This is what stopped me from trying it.....👎
 
Silver-Sylph
This is what stopped me from trying it.....👎

EXACTLY! You are required to spend a boat load of cash to race what you want. Quite sad.

There is no way I could justify (to my wife) dumping money into iRacing hand over fist.
 
I am in the same boat, just got promoted to D license and now i can race in other events but i need to spend about $120 in tracks and cars to complete the series and i am thinking about it twice. The graphics and physics are great but the price spent is off the top. I am on the three for one promotion and i dont think i am going to spend the cash to renew at this time.
 
Jav
I really wanna get into it! But when you say spend money, what do you mean?

You get the basic package as part of the subscription which allows you to install the sim and run the rookie licence races, if you want to stay here then you don't need to spend anymore money, there are championships involved with it and time trials just as with any other of the events.

Currently that includes.

Road Racing :

Cars: Mazda Mx5 (2 versions), Pontiac Solstice (2 versions), Spec Racer Ford
Tracks : Lime Rock Park, Laguna Seca Raceway, Summit Point Raceway. (+ Okayama next week)


Oval Racing

Cars : Legends 34' Coupe (2 versions), Street Stock.
Tracks: Charlotte Motor Speedway, Lanier National Speedway, Oxford Plains Speedway, South Boston Speedway, Thompson International Speedway.

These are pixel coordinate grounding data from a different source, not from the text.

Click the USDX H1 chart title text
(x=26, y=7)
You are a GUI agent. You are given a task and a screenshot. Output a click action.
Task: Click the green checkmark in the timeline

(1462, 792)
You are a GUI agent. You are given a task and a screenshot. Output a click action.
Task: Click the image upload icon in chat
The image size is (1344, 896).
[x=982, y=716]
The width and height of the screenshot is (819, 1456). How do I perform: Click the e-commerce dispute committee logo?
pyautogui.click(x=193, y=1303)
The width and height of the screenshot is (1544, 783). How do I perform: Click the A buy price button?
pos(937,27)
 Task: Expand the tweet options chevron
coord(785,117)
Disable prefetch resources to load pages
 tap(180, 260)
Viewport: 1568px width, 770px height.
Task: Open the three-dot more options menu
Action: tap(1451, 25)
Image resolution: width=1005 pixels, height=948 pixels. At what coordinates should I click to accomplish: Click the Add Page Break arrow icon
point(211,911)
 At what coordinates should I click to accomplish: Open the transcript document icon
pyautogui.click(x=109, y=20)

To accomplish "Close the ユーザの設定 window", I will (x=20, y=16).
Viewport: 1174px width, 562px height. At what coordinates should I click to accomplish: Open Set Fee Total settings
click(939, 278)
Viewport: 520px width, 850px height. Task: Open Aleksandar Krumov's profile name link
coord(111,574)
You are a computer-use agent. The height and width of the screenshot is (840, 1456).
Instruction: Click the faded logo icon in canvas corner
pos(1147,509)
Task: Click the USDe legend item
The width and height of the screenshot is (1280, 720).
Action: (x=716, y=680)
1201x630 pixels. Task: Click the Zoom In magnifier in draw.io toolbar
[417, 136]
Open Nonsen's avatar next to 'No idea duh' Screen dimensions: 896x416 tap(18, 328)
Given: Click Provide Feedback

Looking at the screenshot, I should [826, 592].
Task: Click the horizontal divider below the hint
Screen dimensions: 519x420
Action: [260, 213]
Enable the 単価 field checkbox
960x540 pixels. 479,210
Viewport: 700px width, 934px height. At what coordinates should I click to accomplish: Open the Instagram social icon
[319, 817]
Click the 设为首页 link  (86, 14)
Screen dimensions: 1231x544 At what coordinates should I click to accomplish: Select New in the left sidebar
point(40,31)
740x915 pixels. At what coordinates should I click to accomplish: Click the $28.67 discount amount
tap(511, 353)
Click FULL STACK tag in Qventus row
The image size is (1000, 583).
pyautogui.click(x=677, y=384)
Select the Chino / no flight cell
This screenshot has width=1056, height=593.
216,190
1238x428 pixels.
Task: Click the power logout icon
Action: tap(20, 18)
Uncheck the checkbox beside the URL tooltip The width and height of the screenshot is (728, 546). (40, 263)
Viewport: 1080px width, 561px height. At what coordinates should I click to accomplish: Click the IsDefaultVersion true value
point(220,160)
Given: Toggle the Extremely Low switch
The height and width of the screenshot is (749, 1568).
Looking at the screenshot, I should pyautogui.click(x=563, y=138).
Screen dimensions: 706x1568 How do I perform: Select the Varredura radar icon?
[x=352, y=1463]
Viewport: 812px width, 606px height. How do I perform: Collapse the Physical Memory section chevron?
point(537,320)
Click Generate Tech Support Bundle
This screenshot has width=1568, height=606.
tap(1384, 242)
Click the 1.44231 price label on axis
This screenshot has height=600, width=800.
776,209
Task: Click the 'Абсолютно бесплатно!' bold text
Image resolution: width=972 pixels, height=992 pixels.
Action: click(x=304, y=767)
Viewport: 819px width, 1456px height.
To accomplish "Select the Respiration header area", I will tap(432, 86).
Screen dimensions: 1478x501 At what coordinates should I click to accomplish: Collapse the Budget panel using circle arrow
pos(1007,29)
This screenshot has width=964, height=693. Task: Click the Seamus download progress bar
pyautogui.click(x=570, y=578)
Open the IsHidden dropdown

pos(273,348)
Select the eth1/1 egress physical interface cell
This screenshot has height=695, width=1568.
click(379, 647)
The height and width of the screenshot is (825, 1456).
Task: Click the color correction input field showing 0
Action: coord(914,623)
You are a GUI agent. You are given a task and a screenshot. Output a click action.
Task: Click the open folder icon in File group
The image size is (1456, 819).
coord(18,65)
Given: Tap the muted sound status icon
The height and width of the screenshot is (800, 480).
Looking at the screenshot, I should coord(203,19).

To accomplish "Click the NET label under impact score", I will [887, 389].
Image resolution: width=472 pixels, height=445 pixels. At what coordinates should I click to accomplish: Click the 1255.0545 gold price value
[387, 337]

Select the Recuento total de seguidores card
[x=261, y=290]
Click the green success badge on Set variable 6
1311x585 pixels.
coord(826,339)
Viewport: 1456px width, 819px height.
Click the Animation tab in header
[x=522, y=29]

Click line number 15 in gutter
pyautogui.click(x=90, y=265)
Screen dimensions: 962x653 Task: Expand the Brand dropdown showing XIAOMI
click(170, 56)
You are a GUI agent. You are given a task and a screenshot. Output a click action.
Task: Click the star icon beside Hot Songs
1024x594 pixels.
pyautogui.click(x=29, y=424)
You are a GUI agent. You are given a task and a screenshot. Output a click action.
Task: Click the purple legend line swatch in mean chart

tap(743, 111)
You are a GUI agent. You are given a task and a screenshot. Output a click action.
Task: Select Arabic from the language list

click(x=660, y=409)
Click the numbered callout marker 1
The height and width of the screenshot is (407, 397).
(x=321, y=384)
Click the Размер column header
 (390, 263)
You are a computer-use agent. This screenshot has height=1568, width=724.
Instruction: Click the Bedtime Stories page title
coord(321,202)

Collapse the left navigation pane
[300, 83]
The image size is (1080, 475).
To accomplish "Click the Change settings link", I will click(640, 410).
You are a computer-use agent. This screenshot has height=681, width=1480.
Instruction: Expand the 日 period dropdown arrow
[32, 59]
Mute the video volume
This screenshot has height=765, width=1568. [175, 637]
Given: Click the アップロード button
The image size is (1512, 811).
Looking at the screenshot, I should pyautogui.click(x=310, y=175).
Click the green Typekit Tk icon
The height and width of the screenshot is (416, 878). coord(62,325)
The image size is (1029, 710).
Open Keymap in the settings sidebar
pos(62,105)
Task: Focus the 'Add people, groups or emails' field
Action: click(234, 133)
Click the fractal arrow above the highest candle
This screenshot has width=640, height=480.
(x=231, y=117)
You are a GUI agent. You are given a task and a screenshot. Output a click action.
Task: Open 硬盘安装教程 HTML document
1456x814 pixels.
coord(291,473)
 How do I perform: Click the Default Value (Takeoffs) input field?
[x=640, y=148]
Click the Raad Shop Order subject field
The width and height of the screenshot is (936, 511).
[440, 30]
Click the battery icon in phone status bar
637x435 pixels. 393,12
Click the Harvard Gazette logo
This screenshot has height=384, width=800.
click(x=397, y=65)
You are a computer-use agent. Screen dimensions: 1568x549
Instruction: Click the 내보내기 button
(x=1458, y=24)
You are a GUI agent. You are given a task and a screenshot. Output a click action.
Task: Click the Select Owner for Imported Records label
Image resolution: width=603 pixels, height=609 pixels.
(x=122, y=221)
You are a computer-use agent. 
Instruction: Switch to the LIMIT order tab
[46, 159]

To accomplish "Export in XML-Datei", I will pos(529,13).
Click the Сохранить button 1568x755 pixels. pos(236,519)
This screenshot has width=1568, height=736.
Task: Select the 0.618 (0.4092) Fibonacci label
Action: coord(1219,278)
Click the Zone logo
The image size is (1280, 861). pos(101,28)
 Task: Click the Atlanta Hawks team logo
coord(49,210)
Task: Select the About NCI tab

Those cars you race either to compete in their respective championships, simply to earn your D racing licence or both. Some people are happy running those championships and they are fun but to move to faster cars and bigger series you must buy the content.

Example.

D Licence series ( You must run D licence events in order to move to C licence). There are 3 possible racing series you can enter in Road racing to allow you to move up, all of them require you spend money (real money) to purchase the car to run them.

iRacing Mustang Cup :


Car : Ford Mustang FR500S - $11.95

Tracks : 11 races, you need to run 8 races to count points for a full season, 3 of the road tracks you already own are on the event, so you must purchase a minimum of 5 tracks to complete a season.

Full circuits cost $14.95 each and smaller speedways cost $11.95 each.


If you're a clean and safe enough driver and you progress to the C licence with the mustang and want to progress further you then need to buy another car, and more tracks in order to compete in the C licence based events.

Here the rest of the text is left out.